Maybe I’m old school, but if you told me there was a rap battle between a former child star-turned-rapper, light-skinned dude from Canada and a convicted felon emcee from Philadelphia, I’d put my money on the latter 12 times outta nine. Damn, I was wrong. How did Drake win that? Why did we allow that to happen? How come nobody got on the phone with Black Thought, Gamble and Huff, and Steady B and told them to come get they mans? Did I mention the fact that he’s Canadian? Y’all let Steve Nash dunk on Iverson. Why?
How am I supposed to feel about Kanye West these days?
Not gonna lie: I really dug Kanye West’s first three albums and even My Beautiful Dark Twisted Fantasy. But lately I’m not sure what Kanye’s doing and/or if it’s even for me. I’ve listened to The Life of Pablo, but I don’t know if that s–t’s any good. Is it? Why is Kanye designing clothes that look likeAbnegation? Why’s he talking like that? Are people actually buying them overpriced moccasins? Kanye and I are the same age, and I think we’ve got two totally different takes on turning 40. Does he know that we’re not laughing with him?
Is _________ still a thing?
- Air Force 1s
- LRG clothing
- Yung Joc
- King magazine
- 106 & Park
- the Dipset
- BGOL (asking for a friend)
- cargo pants
Why do people still talk about Peter Gunz?

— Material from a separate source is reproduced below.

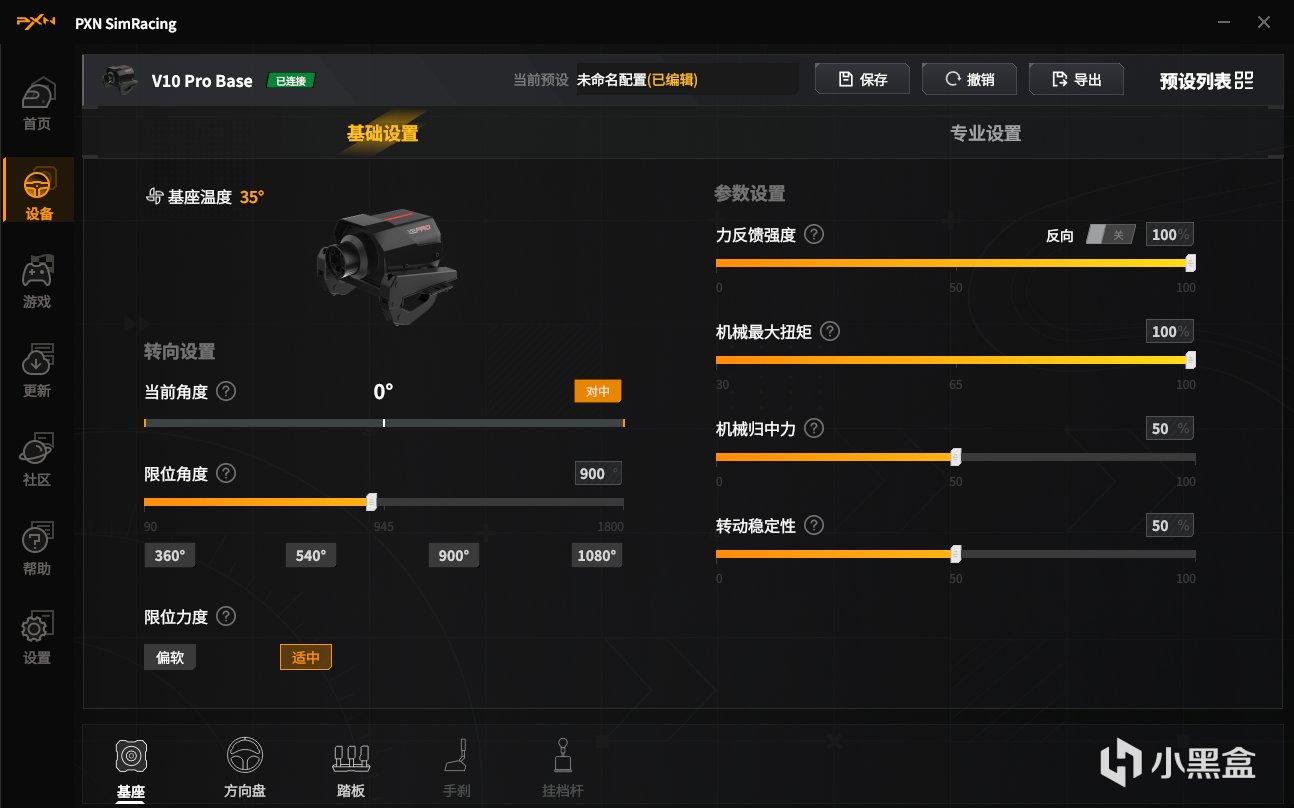Open the 社区 community planet icon

point(37,450)
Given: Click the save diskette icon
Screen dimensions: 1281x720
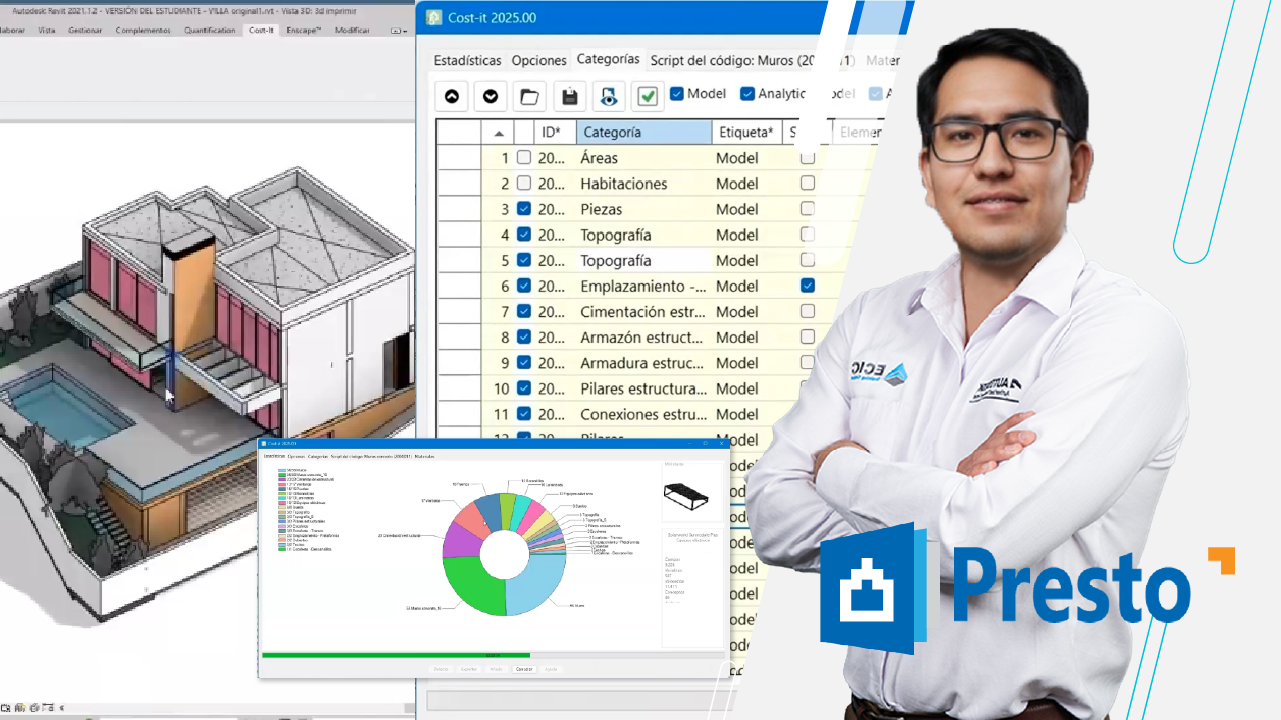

A couple of months ago, my Facebook feed was full of people talking about Peter Gunz with absolutely no mentions of Lord Tariq. Did Peter Gunz make a new song without Lord Tariq? Is Lord Tariq OK? Why is Peter Gunz a topic of trending conversation without Lord Tariq? I’m lost. Why are we giving any f–ks about Peter Gunz these days?
What happened to Katt Williams?
Seriously. Like, I was juuuuuuust watching his HBO special and now, if you Google “poor decisions,” Katt Williams is, like, the top four or five hits. Why didn’t anybody tell me he fell off so hard?
Is it OK to shop at Banana Republic?
Not gonna lie: At least four times a year, I walk into a Banana Republic and tell the white girl behind the counter that I’m from out of town on business, I’m stuck here for a few days and I need a few outfits to last me the week. They pick out some clothes for me, I buy them and I wear the outfits exactly as they chose them. That store should be called, “Client Meeting or Brunch?” because that’s all I’m dressing for these days. Is that OK?
Life in the dad hole, while decidedly uncool, is actually absurdly fulfilling and rewarding. I wouldn’t trade it for a thing. All I ask is that you don’t judge me or my paternal ilk when we misuse slang, complain about Young Thug or tell you that the Running Man y’all doin’ ain’t the Running Manand y’all need to cut that s–t out.
As the child of a deadbeat dad, I’ll trade all the coolness in the world to keep being the active and involved parent that I am.